My hon. Friend touches on a really important point. One of the groups who have been systematically murdered is ex-members of FARC. The signal that that gives to others is that making peace is potentially the wrong road; it encourages people to go back into the jungle and take up arms again. That is the wrong message. There has to be action by any Colombian Government on that.
I thank my hon. Friend for his intervention, and I completely concur.
The early part of this year makes for very grim reading. The murder of Jorge Santofimio, the former FARC fighter turned environmentalist, was harrowing. The number of former FARC combatants killed since 2016 is now over 300. More than 900 social leaders have been killed since the peace agreement was signed in 2016. In the first three months of 2022, 48 social activists and 11 former FARC combatants have been killed, and 27 massacres have taken place. It goes without saying that if those who laid down their arms feel that they are not afforded protection, there is a risk that they will take up arms again. My hon. Friend the Member for Rochdale (Tony Lloyd) made that point very well.
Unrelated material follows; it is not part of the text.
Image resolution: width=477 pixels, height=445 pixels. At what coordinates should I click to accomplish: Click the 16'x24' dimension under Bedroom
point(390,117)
Lord Ahmad of Wimbledon, at the UN Security Council briefing on Colombia, called on the Colombian Government
“to continue to expand its efforts to provide adequate protection and security, improve state presence in conflict-affected areas…and strengthen the institutions that can investigate and prosecute those responsible for these crimes.”
I must also note the murder of the indigenous leader Miller Correa on 14 March this year. Only eight days prior to his death Miller was named alongside other activists in a threat signed by a group identifying itself as the far-right Black Eagles. It was a great loss, and many other leaders now face increased threats. Perhaps the UK Government could obtain clarity from the Colombian Government about why authorities have withdrawn the security detail from indigenous Senator-elect and human rights defender Aída Quilcué, after she faced similar threats to those made about the murdered Correa, again by the Black Eagles. The same Black Eagles group is now making threats against progressive political forces in the historic pact—most recently, Francia Márquez, who is the frontrunner to secure the vice-presidency in May.
In summary, in the run-up to May’s presidential elections, the Colombian Government must step up in defence of the peace process; expand the security afforded to those participating in the process; commit to protect religious, indigenous, sexual, trade union and labour rights; and, without question, accept the outcome of May’s election. The UK Government must aid the Colombian Government in those aims, if they are sincere in pursuing them, and must without question support any new Government that is elected in May.
If Members speak for about seven months—[Laughter.] Seven minutes! I know that Mr Shannon may be there for us. If you speak for about seven minutes, all your colleagues will get the opportunity to have their say, and the Front Benchers will have 10 minutes.